*BRANO PROPOSTO*.
((

Per capire il livello di simpatia e fair play che c’era tra i due: l’International Socialist Review, che faceva riferimento all’Sp, parlava di DeLeon in questi termini:

Prese tutte queste cose in considerazione, sembra pressoché inevitabile la conclusione che DeLeon stia giocando la parte di una spia capitalista nei ranghi socialisti.

Scaldando i motori per Stoccarda, sulla stessa rivista scrive così Morris Hillquit in persona:

Una delle questioni importanti lasciate in sospeso dall’ultimo Congresso sociale [sic] internazionale è stata l’atteggiamento del socialismo verso l’immigrazione. Il tema era nuovo quanto ampio, e ha trovato i delegati impreparati a occuparsene in maniera intelligente e soddisfacente. Delle due risoluzioni proposte, quella stesa dalla commissione si dichiarava, in pratica, a favore dell’immigrazione di manodopera senza restrizioni, mentre l’altra, proposta da molti rappresentanti dell’Olanda, dell’Australia e degli Stati Uniti, dava voce all’opposizione del movimento operaio organizzato all’importazione nei paesi avanzati di lavoratori di razze arretrate, come i coolie cinesi e africani.

Coolie – un nome dal suono infelice in italiano – è un termine considerato dispregiativo per altre ragioni anche in inglese. Sono in pratica degli “sgobboni”, tipicamente indiani, cinesi o africani, che lavorano in condizioni semischiavili perché, per esempio, sottoposti a servitù debitoria o ad altre forme di contratto-capestro. Ci sono oggi migliaia di lavoratori sikh nei campi dell’Agro pontino, provenienti dal subcontinente indiano, immigrati legalmente, che subiscono condizioni simili e hanno organizzato alcuni degli scioperi più importanti delle comunità asiatiche in Italia.

Hillquit continua fornendo molti dati sull’immigrazione di quegli anni negli Stati Uniti proveniente dall’Europa. Parla dei migranti europei di tipo economico e anche dell’emigrazione politica (profughi) dalla repressione in Francia e Germania, e quella degli ebrei perseguitati in tutto il vecchio continente. Questi migranti per lui vanno bene. Poi, però, ci sono i migranti sui barconi…

L’immigrazione per queste cause rappresenta un movimento naturale e spontaneo, e dev’essere meticolosamente distinto dall’immigrazione stimolata di proposito e artificialmente.

))

*MATERIALE FORNITO*.
((

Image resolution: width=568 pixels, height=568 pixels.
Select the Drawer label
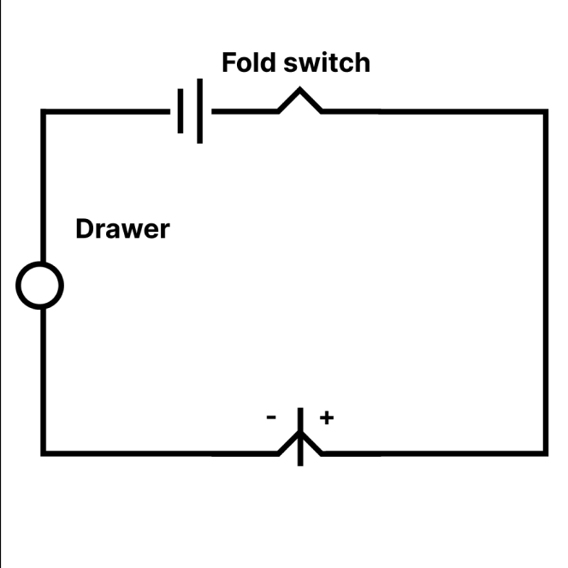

))

*ATTIVITÀ DA SVOLGERE*.
- a) Secondo il brano proposto, quale rivista faceva riferimento all'Sp?
- b) Riproduci fedelmente la parte del brano proposto che va da "Scaldando i motori" fino a "cinesi e africani." compreso.
- c) Riprendi il testo su Hillquit e l'immigrazione e prosegui dopo la sua ultima frase.

*SOLUZIONI DELLE ATTIVITÀ*.
- a) L'International Socialist Review.

- b)
Scaldando i motori per Stoccarda, sulla stessa rivista scrive così Morris Hillquit in persona:

Una delle questioni importanti lasciate in sospeso dall’ultimo Congresso sociale [sic] internazionale è stata l’atteggiamento del socialismo verso l’immigrazione. Il tema era nuovo quanto ampio, e ha trovato i delegati impreparati a occuparsene in maniera intelligente e soddisfacente. Delle due risoluzioni proposte, quella stesa dalla commissione si dichiarava, in pratica, a favore dell’immigrazione di manodopera senza restrizioni, mentre l’altra, proposta da molti rappresentanti dell’Olanda, dell’Australia e degli Stati Uniti, dava voce all’opposizione del movimento operaio organizzato all’importazione nei paesi avanzati di lavoratori di razze arretrate, come i coolie cinesi e africani.

- c)
Infatti, una considerevolissima porzione dell’immigrazione americana è prodotta con mezzi artificiali e senza scrupoli, e le maggiori colpevoli a tal riguardo sono le compagnie di battelli a vapore transatlantici. Il giro d’affari delle traversate in piroscafo è cresciuto enormemente negli ultimi decenni, e si dice che oltre centoventicinque milioni di dollari siano investiti nelle principali linee navali. […] Il ruolo delle compagnie di piroscafi e dei loro agenti nell’indurre l’emigrazione non è generalmente riconosciuto o considerato, perché nel grosso dei casi è condotto clandestinamente…

Il “complottismo navale”, a quanto pare, andava forte anche più di un secolo fa. Anche oggi Partito democratico e Lega (con rispettive sinistre di destra al seguito) si dividono nel sostenere due diverse teorie complottiste: secondo il centrosinistra le traversate di migranti nel Mediterraneo sono l’opera degli elusivi “scafisti libici”; secondo la destra a tirare i fili di tutto sono invece le flotte delle Ong finanziate dal diabolico Soros. Per rispondere ai primi basterebbe segnalare che migliaia di migranti arrivano anche via terra, senza necessariamente doversi rivolgere a scafisti (nel primo trimestre del 2018 sono state contate 4.046 entrate via terra irregolari in Europa, il ventuno per cento del totale).Per rispondere ai secondi si osservi che le Ong dal 2014 al 2017, prima della “stretta” salviniana, non hanno avuto nessun ruolo nell’ottanta per cento dei salvataggi in mare, che sono stati eseguiti in maggioranza da navi statali.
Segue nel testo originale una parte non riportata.